Abstract:
Cosmogenic nuclides are an important tool in quantifying many Earth-surface processes. Beryllium-10 (¹⁰Be) is commonly extracted out of the mineral quartz; however many landscapes lack quartz bearing rocks. In order to establish a new chronometer based on ¹⁰Be in pyroxene for use in New Zealand and Antarctica, it is necessary to verify cleaning protocols and determine a local production rate. In this study, I have tested and modified an existing pyroxene decontamination procedure in order to further develop the use of ¹⁰Be in pyroxene as a chronometer. This method successfully removes the meteoric component of ¹⁰Be in pyroxene, allowing only the concentration of in situ produced ¹⁰Be to be measured. Additionally, production rates for ¹⁰Be in pyroxene have been determined empirically for New Zealand using cross-calibration with measured ³He concentrations and an independent radiocarbon age of the Murimotu debris avalanche in the central North Island, New Zealand of 10.6 ± 1.1 ka. Theoretical ¹⁰Be pyroxene production rates were also determined, based on the composition of the Murimotu pyroxene. The best estimate for the 10Be pyroxene production rate is 3.4 ± 0.8 atoms g⁻¹ yr⁻¹ at sea-level high latitude, which was determined via cross-calibration with the radiocarbon age for the deposit. This work shows that production rates for ¹⁰Be in pyroxene are both empirically and theoretically 8-27% lower than in quartz. The ³He/¹⁰Be ratio in the Murimotu pyroxene is 34.5 ± 9.9; this is indistinguishable from global ³He-pyroxene/¹⁰Be-quartz production ratios.

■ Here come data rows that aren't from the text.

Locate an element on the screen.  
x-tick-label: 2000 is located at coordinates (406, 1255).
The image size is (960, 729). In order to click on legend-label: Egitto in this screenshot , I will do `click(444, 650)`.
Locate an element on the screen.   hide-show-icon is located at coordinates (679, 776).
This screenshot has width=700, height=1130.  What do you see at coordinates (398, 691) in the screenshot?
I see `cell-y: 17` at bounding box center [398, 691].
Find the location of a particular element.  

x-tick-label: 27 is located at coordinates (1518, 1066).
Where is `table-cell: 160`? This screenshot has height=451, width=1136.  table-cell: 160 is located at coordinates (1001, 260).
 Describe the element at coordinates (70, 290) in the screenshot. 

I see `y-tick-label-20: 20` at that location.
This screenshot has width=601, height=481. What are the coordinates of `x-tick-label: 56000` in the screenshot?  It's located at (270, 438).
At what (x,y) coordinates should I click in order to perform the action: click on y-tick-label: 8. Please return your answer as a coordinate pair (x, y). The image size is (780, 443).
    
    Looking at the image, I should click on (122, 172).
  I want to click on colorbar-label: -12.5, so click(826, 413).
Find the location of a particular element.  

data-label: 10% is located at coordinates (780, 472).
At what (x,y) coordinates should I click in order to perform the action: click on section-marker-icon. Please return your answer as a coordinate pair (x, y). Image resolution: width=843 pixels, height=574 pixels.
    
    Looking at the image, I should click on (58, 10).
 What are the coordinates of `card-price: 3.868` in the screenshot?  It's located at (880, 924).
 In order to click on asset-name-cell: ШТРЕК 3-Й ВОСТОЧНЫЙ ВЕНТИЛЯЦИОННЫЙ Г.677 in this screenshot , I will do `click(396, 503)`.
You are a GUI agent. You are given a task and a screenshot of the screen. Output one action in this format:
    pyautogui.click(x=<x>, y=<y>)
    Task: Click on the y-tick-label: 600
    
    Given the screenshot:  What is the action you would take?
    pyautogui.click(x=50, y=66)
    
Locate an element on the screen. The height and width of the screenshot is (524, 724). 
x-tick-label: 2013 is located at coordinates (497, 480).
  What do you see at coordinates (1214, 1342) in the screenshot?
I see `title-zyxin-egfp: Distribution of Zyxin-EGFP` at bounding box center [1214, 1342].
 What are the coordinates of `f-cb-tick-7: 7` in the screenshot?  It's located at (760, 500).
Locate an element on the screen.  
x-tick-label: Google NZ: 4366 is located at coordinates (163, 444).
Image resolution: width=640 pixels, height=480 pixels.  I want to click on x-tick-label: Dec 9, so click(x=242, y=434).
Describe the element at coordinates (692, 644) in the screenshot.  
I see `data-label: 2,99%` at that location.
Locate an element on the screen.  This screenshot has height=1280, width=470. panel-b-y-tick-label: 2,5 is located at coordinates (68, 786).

In a case study surface exposure ages were determined for bedrock samples and cobble erratics collected in a vertical transect on Mount Gran, Antarctica, by applying the aforementioned ¹⁰Be pyroxene decontamination procedure and radiocarbon derived production rates. A chronology for ice surface lowering was obtained for the adjacent Mackay Glacier, indicating the ice surface lowered approximately 60 m during a relatively rapid episode of thinning which occurred between ~13.5 ka and 11 ka.
This thesis presents a successful test of decontamination procedures, new production rates, and an example application, showing the promise of ¹⁰Be in pyroxene as a chronometer. The development of ¹⁰Be in pyroxene allows environments without quartz-bearing rocks to be dated using this widely used nuclide. The pairing of ¹⁰Be with ³He in pyroxene would allow complex exposure histories to be determined, expanding the application.